Clemson creates a lot of havoc (ranking fourth in overall havoc rate, particularly from the front seven), meaning that the Buckeyes offense will likely be facing a strong pass rush on passing downs. Linebacker Isaiah Simmons leads with seven sacks, but seemingly every defender on the roster has multiple sacks, suggesting both the blowouts Clemson has played in (preventing single players from racking up stats) and the fact that defensive talent is widely distributed and there isn’t just one guy you have to watch out for. Pass protection has obviously been a problem for Ohio State in big games this season, so pass blocking — and Fields getting the ball out quickly or evading the pass rush — will be absolutely critical. But while relying on passing downs is risky, the EPA data does suggest that there might be opportunities for a big play or two through the air.

The chart below shows offensive EPA success rate (efficiency) on the x-axis and EPA explosiveness rate on the y-axis (EPA explosiveness rate is created by looking at the rate of plays that are in the top 10% of EPA for all plays this season).

There is a slight difference between Ohio State and Clemson here: the Buckeyes are both more efficient and more explosive, but the margin is a little higher for the Buckeyes’ efficiency. Ohio State will need to convert passing downs in order to maintain that efficiency advantage.

It’s also worth noting that Ohio State is by far the best offense that Clemson will have faced this season. This is kind of astounding, but the best offense Clemson has faced this year is in the 44.9% of average EPA (UNC), while all others are 34.4% or below. Ohio State is in the 91.9% in offensive average EPA.


Ohio State has to slow the Clemson run game

The Buckeyes have shown that they can slow down elite running backs, but they’ve also shown some susceptibility on the ground too — you only need to look at Jonathan Taylor’s performance against Ohio State during the regular season vs. the Big Ten Championship game to see that variation.

Travis Etienne is every bit the running back that Jonathan Taylor and J.K. Dobbins are. What makes Clemson so dangerous on offense is that they — like Ohio State — can combine elite rushing with explosive downfield passing. And Clemson’s star receivers Tee Higgins and Justyn Ross are 6’4 and better than any receiver the Buckeyes defense has faced this year.
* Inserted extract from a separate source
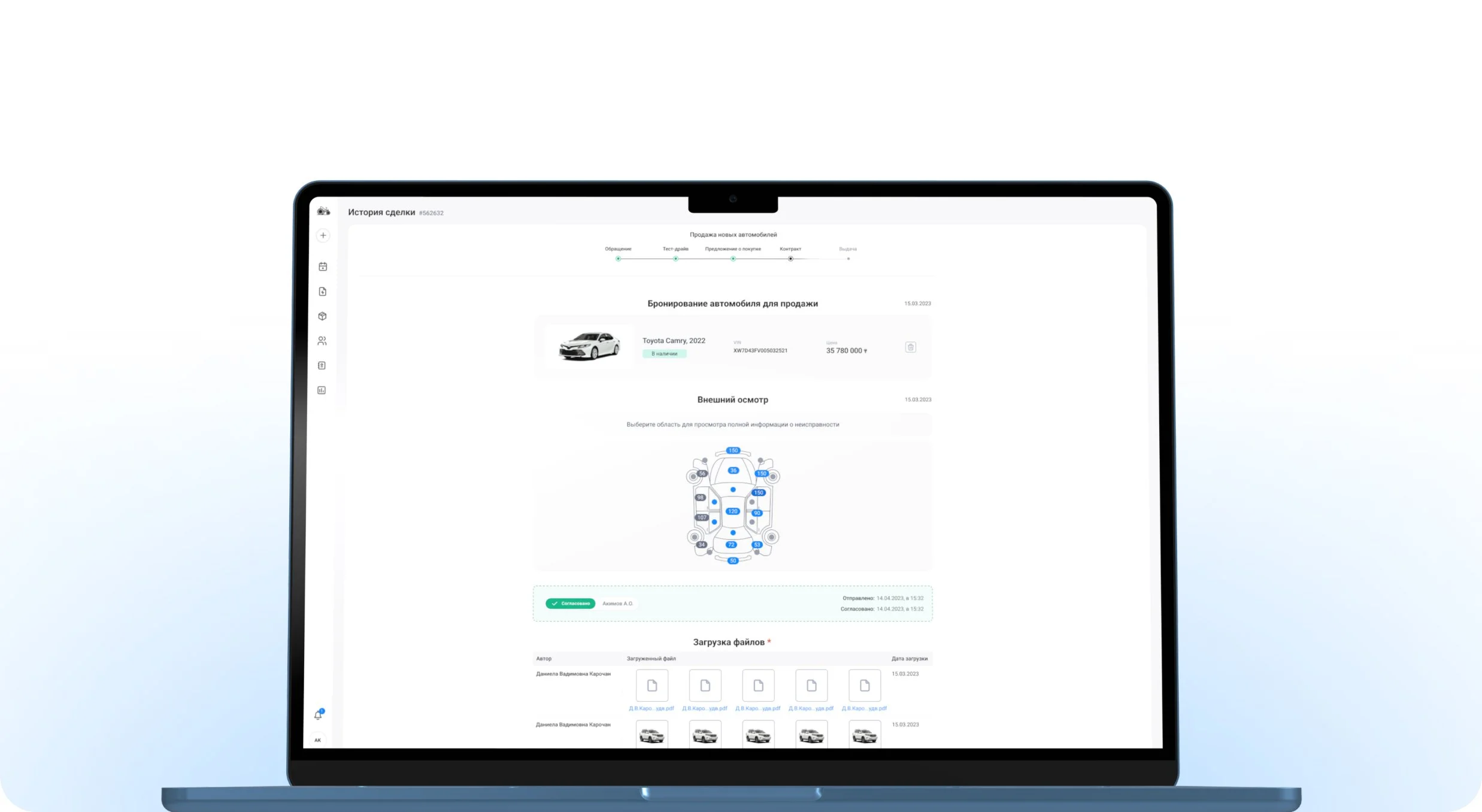This screenshot has width=1482, height=812.
Task: Select the Контракт stage marker
Action: 790,259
The chart below shows the rate of explosive plays on the x-axis and average EPA per explosive play on the y-axis. Essentially, this looks at how often you’re explosive, and then when you are, how big those explosive plays are:

As you can see, Ohio State’s offense is marginally more explosive, but Clemson’s big plays are relatively bigger — they’re almost a carbon-copy of Oklahoma’s offense in that regard. The two teams are nearly evenly matched on standard downs, passing downs, in overall average EPA and in EPA success rate, but those two datapoints should be the primary focus for the Ohio State defense:

  1. Clemson has a significant advantage in rushing efficiency and explosiveness
  2. Clemson’s explosive plays are very explosive

So it will be critical for Ohio State to avoid the steady efficiency march from Etienne and short RPOs that can then open the door for downfield shots to Ross and Higgins. Okudah, Wade, and Arnette will definitely have their hands full — and Chase Young will need to recreate his Penn State and first Wisconsin game performances to force Trevor Lawrence into risky decisions.

Notably, Ohio State might have an advantage in the red zone however, so preventing explosive plays from outside the 20 will be important to eventually limiting the Tigers to 3 points.


As I wrote in the intro, this should be a coin flip game. No team has dominated on both sides of the ball like Clemson over the last two months, while the Tigers also haven’t faced anyone close to Ohio State’s talent level, either. While things like passing downs, explosive passes, and slowing Etienne may provide marginal advantages here and there, a single turnover or field position advantage could decide things in the end.